At my child's highly regarded public charter in DC, homework is also 10% of the overall grade. I admit there is a lot of homework, but they are very rarely corrected or returned. However, unlike MPCS parents, no one seems to see this as a problem and blindly believe that teachers know gest ...and that I am being too aggressive and should not be holicoptering a high school age student.
Anonymous
Anonymous wrote:
Anonymous wrote:
I would either make time to review the homework with her, or hire a tutor. High school is a big deal.

My son is still in elementary school, so my post may not be very helpful to you. However, I did notice that only 1 out of 5 teachers he has had over the years has ever written useful and timely feedback and corrections on his homework! The others would return the homework several weeks after it was handed in (a young child has time to forget all that he wrote in that timeframe), most of the time without comments, but there was just a check mark on the front page to indicate that the homework had been completed.

Teachers obviously have leeway in how they handle this, and most are too busy to bother. The homework is supposed to be reviewed in class, however verbal explanations are not the same as written comments. My son has ADHD and can't follow rapid discussions in class, so the verbal review is lost on him. But even for the average student, written feedback is permanent and undisputable.

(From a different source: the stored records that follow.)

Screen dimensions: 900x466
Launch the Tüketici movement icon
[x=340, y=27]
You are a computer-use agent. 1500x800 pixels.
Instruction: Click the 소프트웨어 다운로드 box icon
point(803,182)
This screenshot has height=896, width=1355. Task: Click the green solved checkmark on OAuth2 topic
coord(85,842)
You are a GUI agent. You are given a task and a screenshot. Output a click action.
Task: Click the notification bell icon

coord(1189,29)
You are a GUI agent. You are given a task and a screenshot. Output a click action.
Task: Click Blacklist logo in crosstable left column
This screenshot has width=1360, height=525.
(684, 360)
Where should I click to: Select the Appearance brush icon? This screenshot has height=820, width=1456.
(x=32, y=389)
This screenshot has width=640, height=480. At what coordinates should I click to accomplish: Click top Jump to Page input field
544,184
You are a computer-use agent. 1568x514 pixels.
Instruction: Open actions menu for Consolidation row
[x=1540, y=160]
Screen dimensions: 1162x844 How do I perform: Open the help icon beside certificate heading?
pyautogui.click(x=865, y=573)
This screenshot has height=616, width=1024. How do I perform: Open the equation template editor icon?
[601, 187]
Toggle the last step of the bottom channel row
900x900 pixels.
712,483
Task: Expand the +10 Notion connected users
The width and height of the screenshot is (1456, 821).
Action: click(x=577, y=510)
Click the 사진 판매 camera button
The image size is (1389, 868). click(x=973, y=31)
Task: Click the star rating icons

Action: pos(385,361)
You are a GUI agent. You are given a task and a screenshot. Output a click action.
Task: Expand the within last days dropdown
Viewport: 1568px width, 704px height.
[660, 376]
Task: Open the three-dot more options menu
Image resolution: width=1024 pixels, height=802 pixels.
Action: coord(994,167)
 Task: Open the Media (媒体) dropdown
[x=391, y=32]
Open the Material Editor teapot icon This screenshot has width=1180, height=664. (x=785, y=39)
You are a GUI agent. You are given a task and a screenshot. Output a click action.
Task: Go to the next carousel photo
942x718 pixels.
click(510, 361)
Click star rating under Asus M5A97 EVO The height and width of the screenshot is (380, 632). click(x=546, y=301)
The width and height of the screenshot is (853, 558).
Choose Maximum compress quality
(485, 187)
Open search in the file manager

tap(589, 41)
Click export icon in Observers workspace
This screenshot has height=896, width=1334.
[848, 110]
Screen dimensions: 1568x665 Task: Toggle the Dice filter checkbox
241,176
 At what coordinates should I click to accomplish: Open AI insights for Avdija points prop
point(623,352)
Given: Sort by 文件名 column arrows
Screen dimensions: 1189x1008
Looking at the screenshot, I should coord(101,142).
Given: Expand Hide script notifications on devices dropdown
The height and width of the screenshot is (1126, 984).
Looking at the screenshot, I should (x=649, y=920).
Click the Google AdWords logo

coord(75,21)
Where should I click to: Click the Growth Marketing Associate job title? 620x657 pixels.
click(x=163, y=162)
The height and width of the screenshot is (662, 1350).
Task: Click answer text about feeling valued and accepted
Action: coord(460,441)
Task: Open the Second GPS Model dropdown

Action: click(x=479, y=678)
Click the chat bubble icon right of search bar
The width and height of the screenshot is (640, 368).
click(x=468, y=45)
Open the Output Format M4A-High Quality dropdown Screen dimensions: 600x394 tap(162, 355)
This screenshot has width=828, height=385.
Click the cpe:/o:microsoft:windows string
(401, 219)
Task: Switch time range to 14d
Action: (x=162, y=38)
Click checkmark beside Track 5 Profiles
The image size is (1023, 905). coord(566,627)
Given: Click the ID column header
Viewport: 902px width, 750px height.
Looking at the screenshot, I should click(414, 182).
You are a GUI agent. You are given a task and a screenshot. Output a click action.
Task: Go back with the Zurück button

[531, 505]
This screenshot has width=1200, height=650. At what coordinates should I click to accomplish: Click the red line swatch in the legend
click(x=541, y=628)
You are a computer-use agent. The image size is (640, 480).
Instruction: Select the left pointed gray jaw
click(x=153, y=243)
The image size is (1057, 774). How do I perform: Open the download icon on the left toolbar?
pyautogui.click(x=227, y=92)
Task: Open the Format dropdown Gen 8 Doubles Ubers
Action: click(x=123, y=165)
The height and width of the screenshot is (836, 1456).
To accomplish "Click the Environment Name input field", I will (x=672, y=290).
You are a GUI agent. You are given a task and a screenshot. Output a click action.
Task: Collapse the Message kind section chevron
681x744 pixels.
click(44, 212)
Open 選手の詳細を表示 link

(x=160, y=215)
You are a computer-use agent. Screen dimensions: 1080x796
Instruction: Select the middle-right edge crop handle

That's what happens when teachers are underpaid and not trained properly.
]


MCPS teachers are compensated well and I don't understand the connection between training and the ability to write comments on papers.

I would think the explaination about meetings taking up the grading time would be correct.


This. I have one 30 minute individually-managed planning period per week. The rest are for "collaborative planning" or for team meetings or "data chats". Every meeting needs to have typed up notes turned into admin so it's not like we can just skip them to work on our own stuff. Collaborative planning means sitting with my team in a room with the staff development teacher and discussing curriculum for the following week. It is all discussion--no creating materials or anything productive like that. All that stuff gets done after school. I bring grading home over the weekend, and sometimes let it slide to every other weekend so that I can spend some uninterrupted time with my family.

The micromanagement of teachers' time is what has led to this. Even a few years ago I was able to use my planning time to prepare materials, which left more time for grading and comments. Now something has to give and since the majority of teachers grade on their own time that's what it tends to be.